• [QUOTED PASSAGE]:
------------------------------

Fraido's story of being bitten on the nipple, and her poor bf getting bitten in the unmentionables, seems to suggest the same thing. These rats seem to be trying to inflict maximum pain for minimum injury. 

My suspicion is that it's a slight dominance issue, a bit like dogs nipping your heels, and like Rat Daddy said, should not be tolerated. If they ARE trying to communicate something then I'm sure they'll soon try a different method once they figure out this one doesn't work, lol.


----------



## Rat Daddy (Sep 25, 2011)

I try and encourage all kinds of communication with rats, Misty is almost a year old and she still hand wrestles sometimes and she likes to play tug of war with toilet paper and she loves to win and bound off with the paper. Cloud likes to be picked up and carried wherever she wants to go, she points and expects to be brought to her destination without delay and Max was the queen of the snarky tail flip and stomp away... But when it comes to biting or even hard nipping I absolutely draw the line. That's when I communicate "NO WAY - NO HOW!" 

Simply put, rats that bite are dangerous. You can get infected or a little kid can get hurt or even blinded. I learned this the hard way when our part wild rat tore up my neighbor's hand... he was x special forces and opted not to go to the emergency room.. he didn't like hospitals, but he also didn't have a job nor insurance and I could have seen where the ER visit could have cost me big bucks for stitches etc.... I suppose you have to make certain allowances with wild or part wild rats but not with domestic rats. But when you think about how fast you could be out a couple of thousand bucks, biting rats become business serious fast.

Even wild rats don't bite randomly, certain things tend to set them off and they can be safely handled so as to avoid setting them off. But they are a special risk that certain people are willing to take, kind of like certain people keep pet wolves or pet tigers. But most people that keep domestic rats shouldn't be afraid of their rats or risking their health or financial well being. Domestic rats can be trained never to bite. And this must be priority number one. For the most part biting rats aren't pets, they are liabilities. You can't keep them in a cage, because sooner or later they might get out, you can't safely handle them and sooner or later they are going to hurt you or someone else.

I know some folks consider extreme immersion a bit on the harsh side, but in my opinion it's a matter of saving a rat's life. If a rat can't be trained not to bite, most likely it's best to put it to sleep. It's an extreme solution to an extreme problem because the price for failure is very high, almost unthinkable. It's still all about communication, not punishment or revenge, but there really is no good alternative.

------------------------------

• [SOURCE INFORMATION]:
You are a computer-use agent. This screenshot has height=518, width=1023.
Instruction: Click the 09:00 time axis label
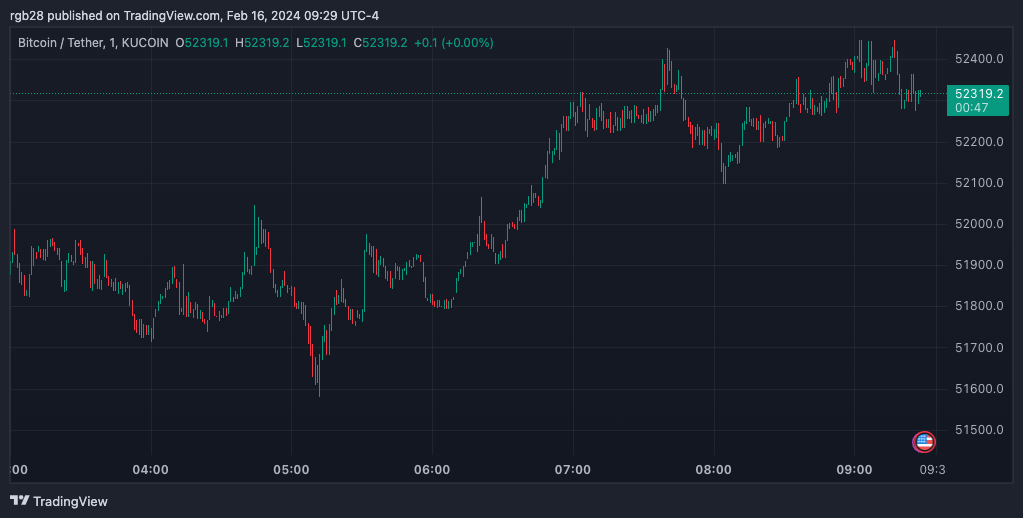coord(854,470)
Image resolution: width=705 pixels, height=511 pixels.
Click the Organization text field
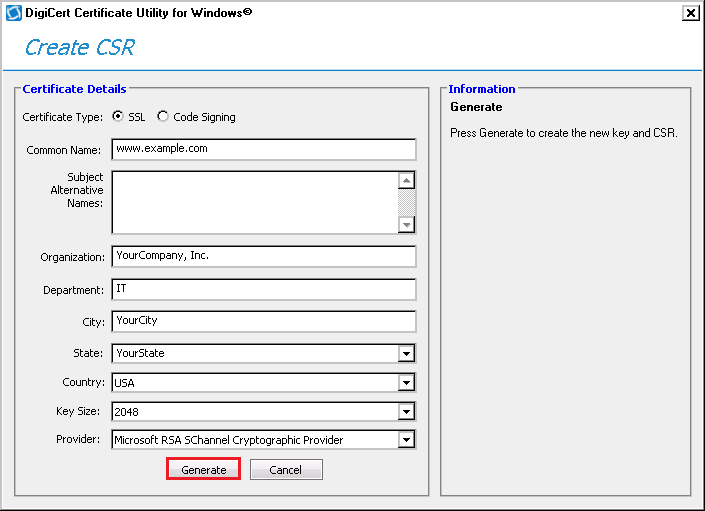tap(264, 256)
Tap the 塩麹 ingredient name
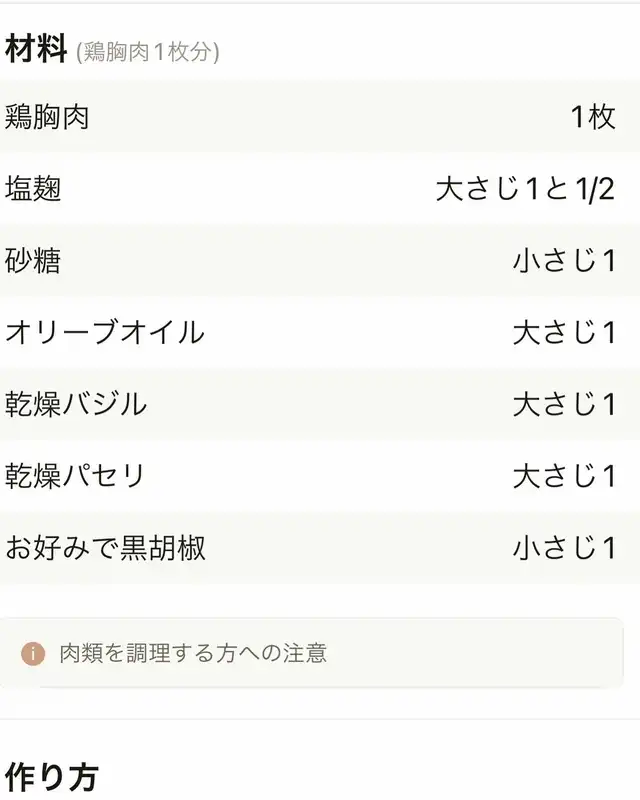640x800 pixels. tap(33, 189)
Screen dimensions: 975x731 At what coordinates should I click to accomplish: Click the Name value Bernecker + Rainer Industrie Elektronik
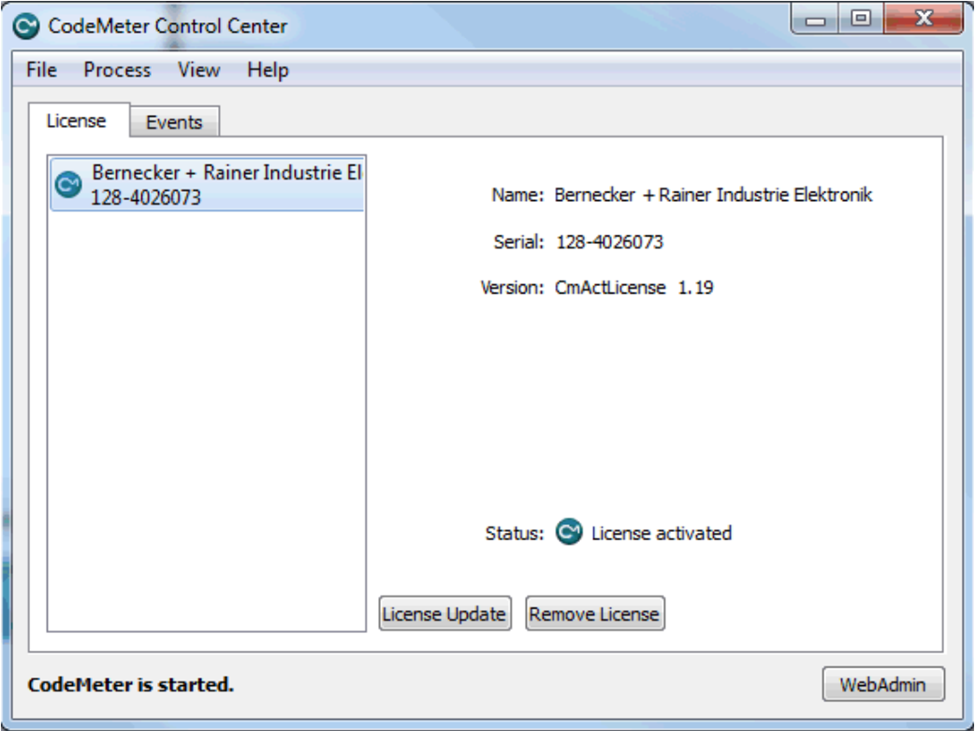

------------------------------

Answer these about the forum thread on rat bites:
(a) In the first post, what does the writer compare a slight dominance issue to?
(b) How old is Misty, according to Rat Daddy?
(c) What does Rat Daddy say is most likely best for a rat that can't be trained not to bite?

• [ANSWER FOR THIS EXERCISE]:
(a) Dogs nipping your heels.
(b) Almost a year old.
(c) Putting it to sleep.